Will the Housing Stay?
Given the historical context and how many years it took to achieve desegregation, does the CSULA housing revert back to the days of segregation?
Probably not. Themed housing or student communities focusing on cultural identity is not new to college campuses. On-campus housing is offered to students based on their gender. Further, some colleges have “Common Interest Communities,” which provide students the opportunity to live in a space around a common interest, such as a social group, specific major or charity. None of these on-campus housing initiatives have been deemed inappropriate or criticized as a way to foster a culture of segregation within the school.
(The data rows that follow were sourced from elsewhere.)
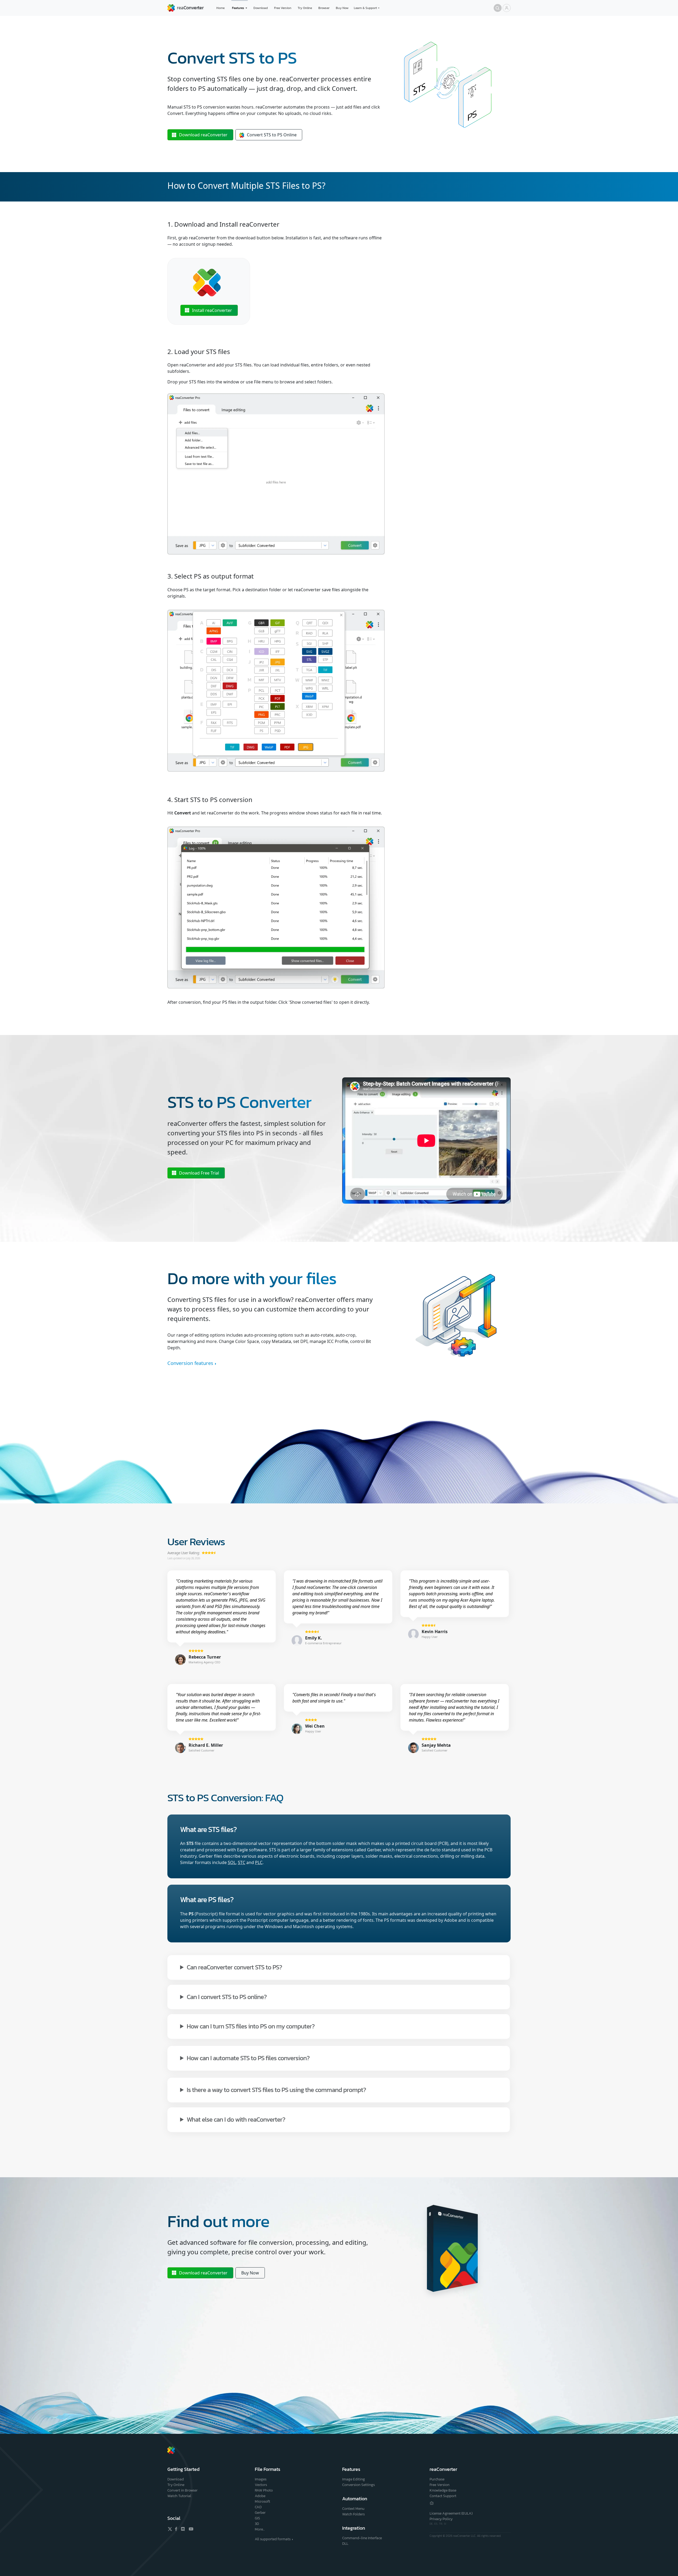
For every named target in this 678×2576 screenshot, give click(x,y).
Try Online (305, 8)
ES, (436, 2524)
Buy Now (342, 8)
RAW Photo (264, 2490)
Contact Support (443, 2496)
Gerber (260, 2512)
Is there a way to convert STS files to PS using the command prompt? (276, 2089)
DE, (432, 2524)
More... (260, 2529)
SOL (232, 1862)
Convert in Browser (182, 2490)
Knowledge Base (443, 2490)
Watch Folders (353, 2514)
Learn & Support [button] (365, 8)
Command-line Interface (362, 2538)
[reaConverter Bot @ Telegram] (432, 2503)
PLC (258, 1862)
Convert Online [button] (272, 135)
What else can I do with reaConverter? (236, 2119)
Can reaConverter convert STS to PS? (234, 1967)
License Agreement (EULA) (451, 2513)
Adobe (260, 2496)
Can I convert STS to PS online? (227, 1996)
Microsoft (262, 2501)
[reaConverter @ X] (169, 2529)
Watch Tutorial (179, 2496)
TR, (441, 2524)
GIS (257, 2518)
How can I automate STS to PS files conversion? (248, 2057)
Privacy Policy (441, 2519)
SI (445, 2524)
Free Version (282, 8)
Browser (323, 8)
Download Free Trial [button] (199, 1173)
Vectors (261, 2485)
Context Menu (353, 2508)
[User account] (507, 8)
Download (260, 8)
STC (241, 1862)
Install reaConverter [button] (212, 310)
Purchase (437, 2479)
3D (257, 2523)
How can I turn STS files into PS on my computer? (251, 2026)
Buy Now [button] (250, 2273)
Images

It is also important to note that CSULA is not the first campus to create black housing for its black students. The housing does not discriminate against peers who are not black, but wish to live in the designated housing. Finally, the housing was a direct result of requests from CSULA’s black students, who felt that some of their white counterparts were acting aggressively toward them.
And we mustn’t forget the case of the freshman African American student, Donald Williams Jr., who was assigned a dormitory suite with seven other suitemates at San Jose State in California. Williams was targeted in a number of hijinks as the only black student in the suite, including his roommates sneaking up behind him to place a U-shaped bike lock around his neck, hanging a Confederate flag in the common room, writing racial slurs on the dry-erase board in the common room, and calling him names such as “three-fifths” and “fraction.” Three of the white roommates were found guilty of a misdemeanor against Williams for bullying, but not for a hate crime.
If CSULA’s housing can prevent bullying or the commission of a hate crime, then they should be welcome at all college campuses.